L'offshore : la crise Covid aura démontré que le travail en « remote » est possible. De ce fait, que le consultant soit à Paris, à Clermont-Ferrand, Casablanca ou Phnom Penh au Cambodge, quelle importance ? Cela ouvre donc des possibilités mondiales infinies pour la recherche des talents. Enfin, le permis de travail qui permet de faire travailler sur le territoire français des salariés qualifiés étrangers. Ces ingénieurs diplômés sont une source importante, depuis de nombreuses années, de recrutement des ESN. Plus que jamais, le recrutement est donc multicanale et nécessite une professionnalisation des services de Talent Acquisition.

Une nécessaire adaptation des ESN aux nouvelles attentes du marché

La force de frappe est donc devenue un maître-mot. Elle se traduit par le rapprochement des ESN - les build-up n'ont jamais été aussi nombreux - car la taille critique est indispensable pour développer le savoir-faire dans l'orchestration des projets complexes, multi-métiers et internationaux. Mais on retrouve aussi cette concentration pour les freelances via les plateformes qui séduisent de plus en plus de talents et gagnent du terrain du côté des grandes entreprises les plus consommatrices d'expertise.

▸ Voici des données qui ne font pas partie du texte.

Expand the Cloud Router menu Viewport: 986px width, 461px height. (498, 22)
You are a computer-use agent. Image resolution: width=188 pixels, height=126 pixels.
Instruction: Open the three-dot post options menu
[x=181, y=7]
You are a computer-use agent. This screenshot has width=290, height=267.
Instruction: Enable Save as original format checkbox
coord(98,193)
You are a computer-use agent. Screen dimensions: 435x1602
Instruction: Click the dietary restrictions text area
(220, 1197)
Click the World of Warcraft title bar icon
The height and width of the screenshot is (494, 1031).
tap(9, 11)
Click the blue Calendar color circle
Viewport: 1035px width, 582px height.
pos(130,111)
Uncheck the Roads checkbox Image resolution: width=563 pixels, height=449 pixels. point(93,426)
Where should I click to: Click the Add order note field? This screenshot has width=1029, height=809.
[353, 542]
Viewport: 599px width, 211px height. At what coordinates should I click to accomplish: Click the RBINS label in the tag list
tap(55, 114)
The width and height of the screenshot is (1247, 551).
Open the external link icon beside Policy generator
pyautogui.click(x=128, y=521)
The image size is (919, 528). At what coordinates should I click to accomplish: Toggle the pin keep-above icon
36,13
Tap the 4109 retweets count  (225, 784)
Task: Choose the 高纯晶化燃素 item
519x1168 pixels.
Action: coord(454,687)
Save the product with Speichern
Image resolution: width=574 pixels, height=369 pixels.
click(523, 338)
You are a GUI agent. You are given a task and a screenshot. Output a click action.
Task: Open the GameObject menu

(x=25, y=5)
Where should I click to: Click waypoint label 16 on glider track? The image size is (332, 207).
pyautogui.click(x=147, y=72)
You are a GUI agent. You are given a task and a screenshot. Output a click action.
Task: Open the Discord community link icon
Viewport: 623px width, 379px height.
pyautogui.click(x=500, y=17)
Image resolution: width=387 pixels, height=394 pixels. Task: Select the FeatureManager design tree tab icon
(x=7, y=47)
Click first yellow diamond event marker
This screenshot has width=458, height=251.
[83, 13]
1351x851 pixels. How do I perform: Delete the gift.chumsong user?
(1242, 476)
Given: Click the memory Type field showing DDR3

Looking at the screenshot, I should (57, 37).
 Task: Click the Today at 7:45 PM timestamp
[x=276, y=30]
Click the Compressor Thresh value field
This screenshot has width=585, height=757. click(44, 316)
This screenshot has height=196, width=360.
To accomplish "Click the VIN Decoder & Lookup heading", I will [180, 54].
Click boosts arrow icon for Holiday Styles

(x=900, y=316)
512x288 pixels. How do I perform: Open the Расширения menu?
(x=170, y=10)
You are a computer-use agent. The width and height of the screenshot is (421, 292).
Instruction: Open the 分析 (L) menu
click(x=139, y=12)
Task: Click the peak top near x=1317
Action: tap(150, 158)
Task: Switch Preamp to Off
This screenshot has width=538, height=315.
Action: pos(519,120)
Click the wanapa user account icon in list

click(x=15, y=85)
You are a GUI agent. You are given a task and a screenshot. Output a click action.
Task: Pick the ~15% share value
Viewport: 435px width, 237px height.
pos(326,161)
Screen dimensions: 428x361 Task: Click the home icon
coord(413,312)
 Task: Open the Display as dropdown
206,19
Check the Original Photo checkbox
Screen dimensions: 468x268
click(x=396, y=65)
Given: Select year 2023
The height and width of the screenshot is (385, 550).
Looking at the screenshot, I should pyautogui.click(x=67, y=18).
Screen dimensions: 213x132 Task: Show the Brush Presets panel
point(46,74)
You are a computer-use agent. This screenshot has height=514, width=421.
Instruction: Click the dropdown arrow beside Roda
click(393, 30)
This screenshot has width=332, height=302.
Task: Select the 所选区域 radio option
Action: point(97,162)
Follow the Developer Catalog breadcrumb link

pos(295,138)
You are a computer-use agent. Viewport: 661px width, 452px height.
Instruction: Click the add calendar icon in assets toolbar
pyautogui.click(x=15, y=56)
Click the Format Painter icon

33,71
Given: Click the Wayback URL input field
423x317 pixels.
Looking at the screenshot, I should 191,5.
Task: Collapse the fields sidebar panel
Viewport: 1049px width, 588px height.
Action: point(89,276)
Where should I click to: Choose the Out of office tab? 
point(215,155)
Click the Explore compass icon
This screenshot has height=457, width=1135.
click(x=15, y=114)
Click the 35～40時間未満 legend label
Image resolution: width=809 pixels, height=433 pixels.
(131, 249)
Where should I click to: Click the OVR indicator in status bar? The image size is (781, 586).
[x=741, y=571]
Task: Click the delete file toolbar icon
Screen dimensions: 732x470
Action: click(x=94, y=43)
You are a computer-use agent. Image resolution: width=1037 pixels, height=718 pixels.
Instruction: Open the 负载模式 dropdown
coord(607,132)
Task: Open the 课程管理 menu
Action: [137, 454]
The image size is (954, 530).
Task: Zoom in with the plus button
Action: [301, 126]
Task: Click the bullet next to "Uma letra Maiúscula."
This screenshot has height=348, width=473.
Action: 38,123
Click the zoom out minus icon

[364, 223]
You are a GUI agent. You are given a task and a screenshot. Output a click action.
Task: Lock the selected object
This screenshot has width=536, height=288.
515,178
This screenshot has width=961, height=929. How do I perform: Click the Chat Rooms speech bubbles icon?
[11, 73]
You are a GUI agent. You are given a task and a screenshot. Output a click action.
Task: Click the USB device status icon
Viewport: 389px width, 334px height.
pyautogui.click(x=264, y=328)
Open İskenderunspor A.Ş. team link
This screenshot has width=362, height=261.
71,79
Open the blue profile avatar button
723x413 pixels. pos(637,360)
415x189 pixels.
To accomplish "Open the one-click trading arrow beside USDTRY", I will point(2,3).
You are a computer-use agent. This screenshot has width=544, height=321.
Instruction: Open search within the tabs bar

Où l'importance de fidéliser ses collaborateurs

« Rien ne sert de recruter, encore faut-il fidéliser » insiste Dan Bloch. Partant de l'équilibre entre vie privée et professionnelle, le post-Covid multiplie les accords de télétravail dans les ESN et l'accent est mis sur les politiques de mobilité, de rémunérations attractives et des environnements de travail agréables. Dans le domaine de la stratégie de fidélisation, les ESN font preuve d'innovation en accentuant en matière de culture d'entreprise, en créant des communautés propres. L'approfondissement technique est mis à l'honneur : des formations qualifiantes, des conférences thématiques, des blogs techniques, des Labs se développent. Enfin, les événements festifs, les partenariats et sponsorings se multiplient. Le trigramme QVT (Qualité de Vie au Travail) n'est plus optionnel et plus de deux tiers des ESN l'ont déclinée en interne contre 30% en 2017.

Parmi les facteurs déterminants de la fidélisation des talents, nous comptons :

  • la mise en place du télétravail et/ou de flex-office ;
  • la politique de mobilité interne ;
  • la rémunération ;
  • la formation et la montée des compétences.

L'innovation, facteur de croissance des ESN

L'innovation, terme généralement consacré aux technologies, aux services ou aux offres, devient donc le facteur clef des ressources humaines. Les ESN, conscientes des enjeux, consacrent également une part croissante de leur budget à la R&D (en moyenne, 5 % voire même 9 % pour les TPE/PME). Si une révolution silencieuse est bien en cours, il semblerait que nous ne soyons qu'au début des mutations à venir sur le marché de la prestation intellectuelle, en particulier sur le secteur des compétences digitales.

La pluralité des nouveaux acteurs en présence laisse présager de nouveaux scénarii où les forces et faiblesses des différents modèles pourraient donner naissance à de nouveaux schémas complémentaires, qui bénéficieraient in fine aux entreprises en recherche de davantage d'expertises, de vitesse et de transparence.